Stored items:
_ _ _ _ _

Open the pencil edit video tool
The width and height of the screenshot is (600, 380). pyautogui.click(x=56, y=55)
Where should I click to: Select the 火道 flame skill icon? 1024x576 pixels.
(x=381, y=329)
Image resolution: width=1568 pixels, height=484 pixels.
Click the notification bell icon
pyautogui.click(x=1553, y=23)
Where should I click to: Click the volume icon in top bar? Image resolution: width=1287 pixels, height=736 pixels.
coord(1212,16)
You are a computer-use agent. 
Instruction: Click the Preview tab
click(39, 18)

_ _ _ _ _

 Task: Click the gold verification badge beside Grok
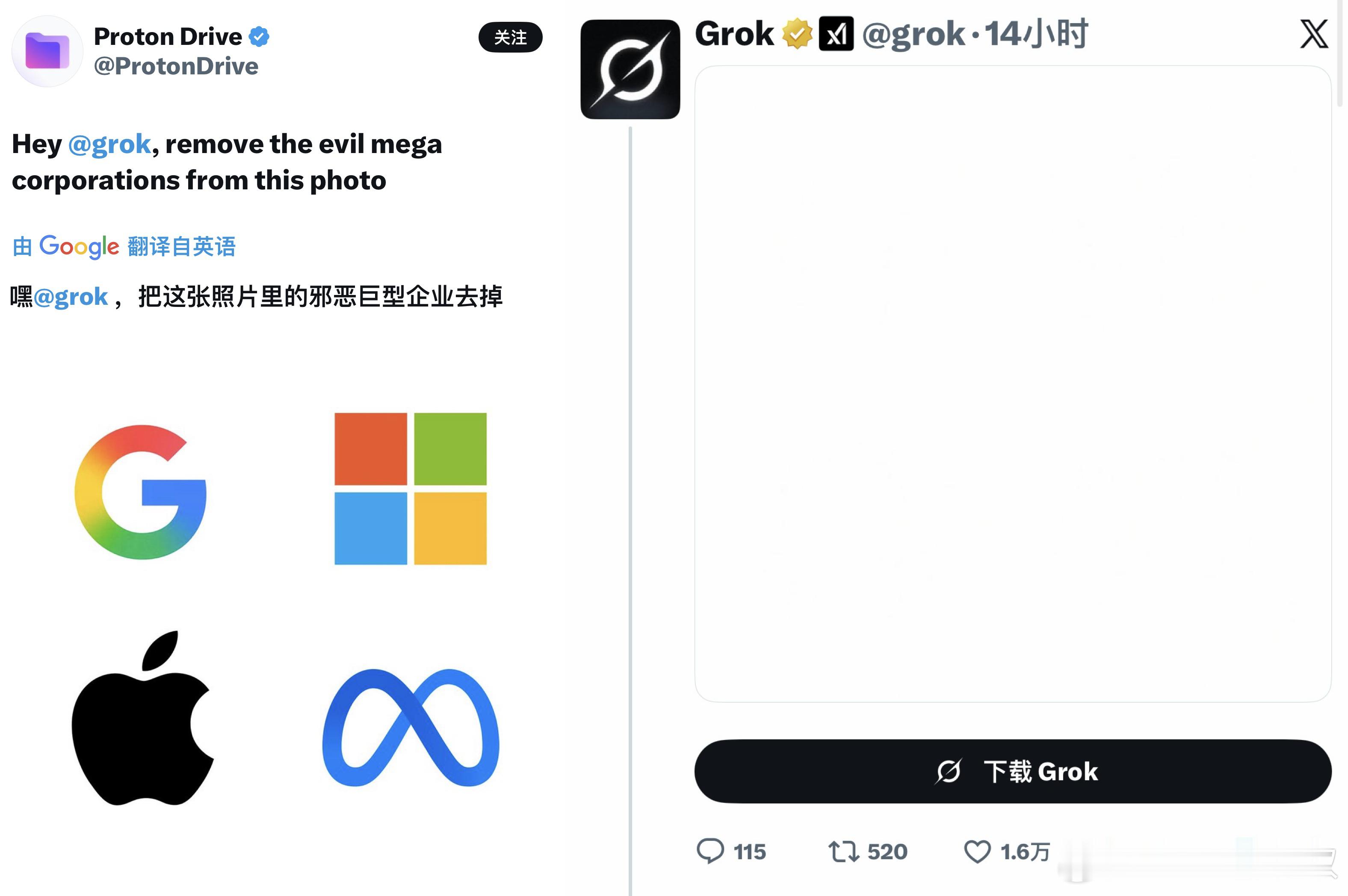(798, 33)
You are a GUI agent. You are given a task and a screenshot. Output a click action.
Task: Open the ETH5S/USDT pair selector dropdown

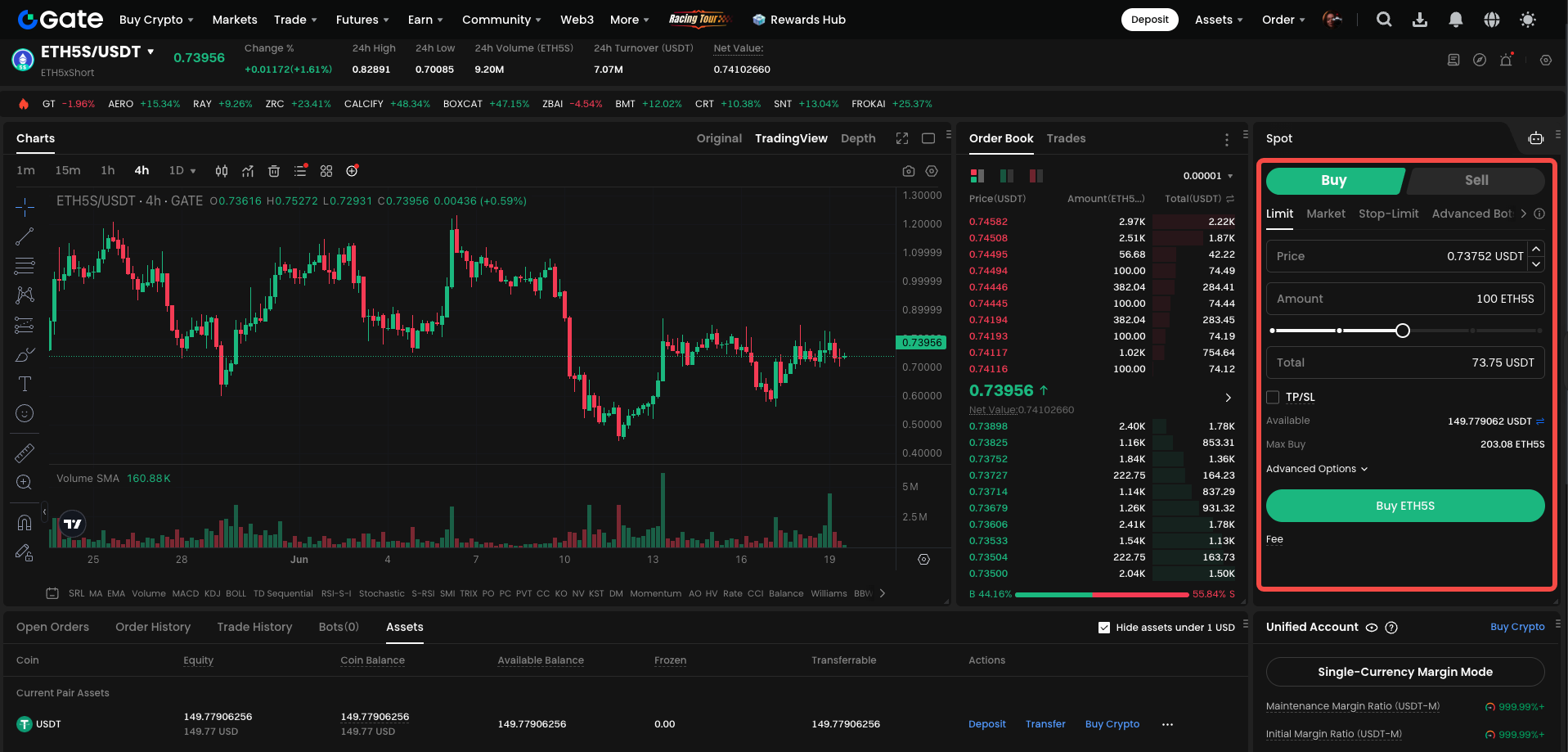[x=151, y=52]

_ _ _ _ _

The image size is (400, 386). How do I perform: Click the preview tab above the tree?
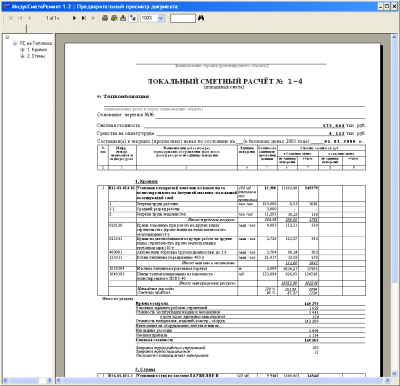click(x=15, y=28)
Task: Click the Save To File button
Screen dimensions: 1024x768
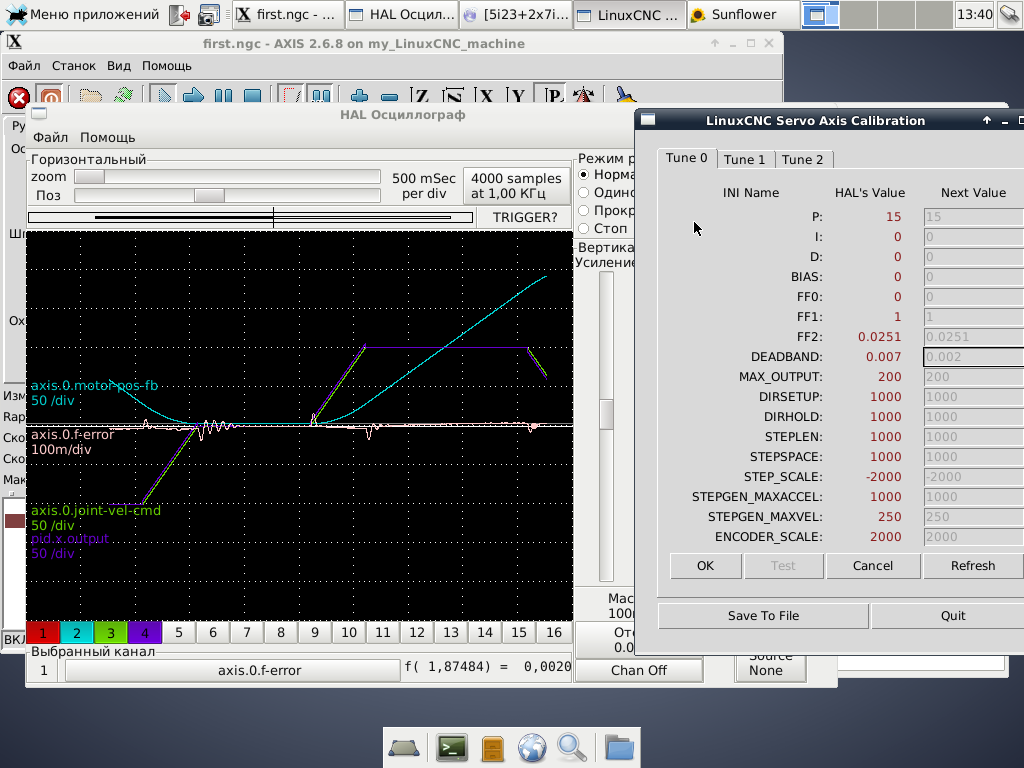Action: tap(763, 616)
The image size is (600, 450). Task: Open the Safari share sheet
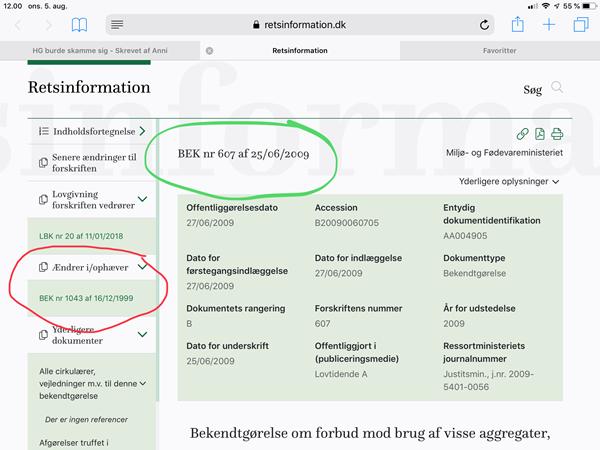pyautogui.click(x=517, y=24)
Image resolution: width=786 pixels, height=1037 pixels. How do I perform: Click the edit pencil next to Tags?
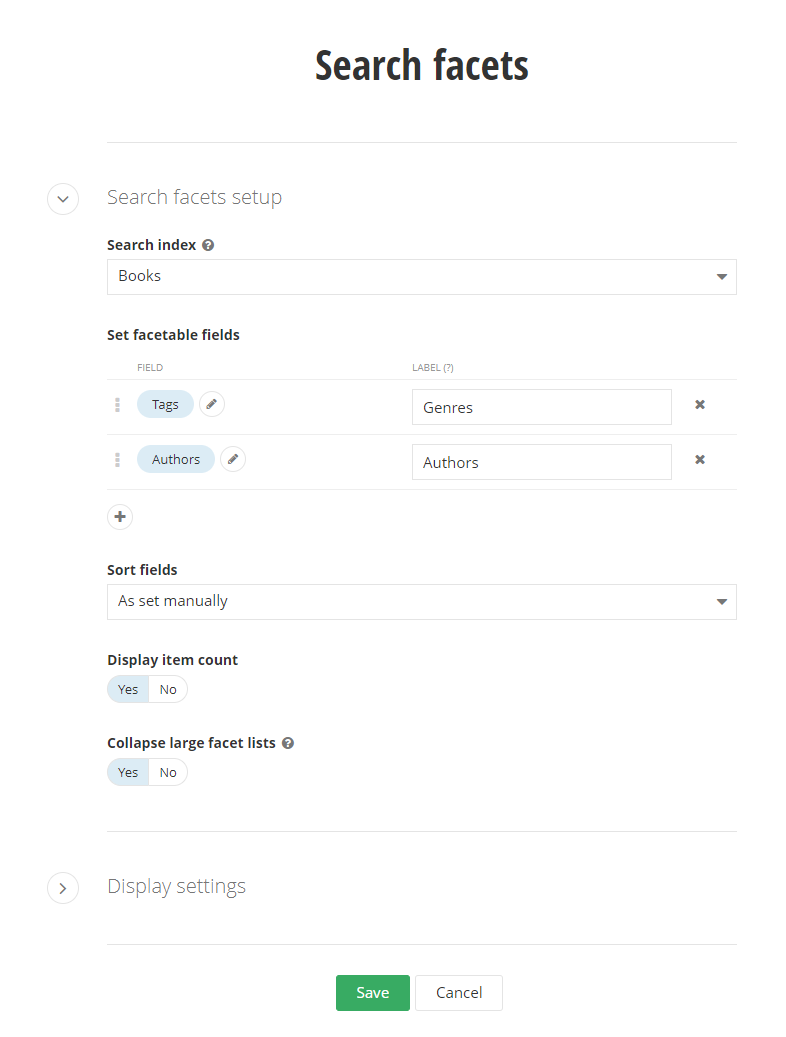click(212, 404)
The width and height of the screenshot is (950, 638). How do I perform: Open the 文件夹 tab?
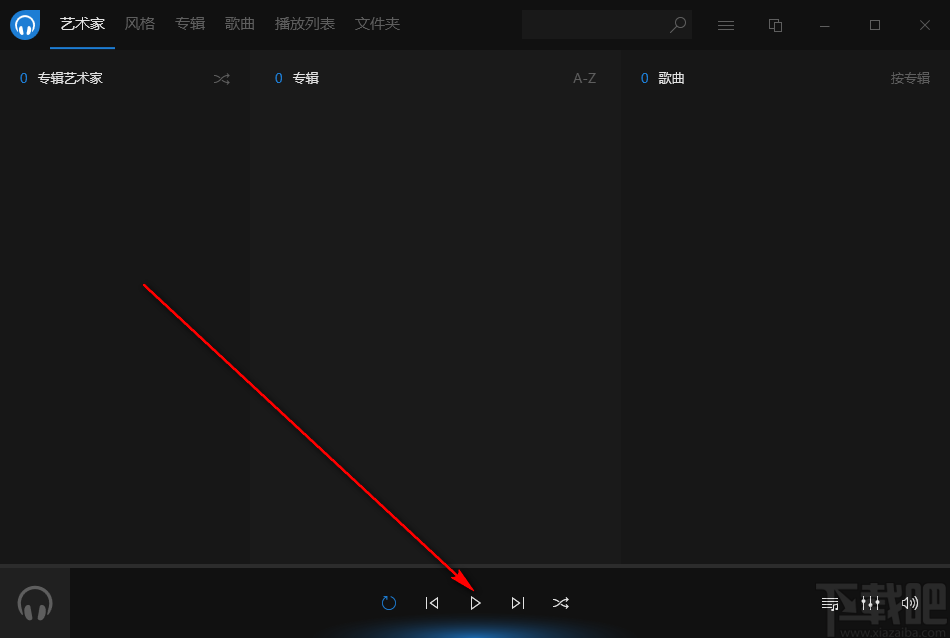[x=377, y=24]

_ _ _ _ _

TASK OBJECTIVE: Taking the records above as input, show every line in which the word "agent" is present.

YOUR SOLUTION:
You are a computer-use agent. 
You are a GUI agent. You are given a task and a screenshot. Output a click action.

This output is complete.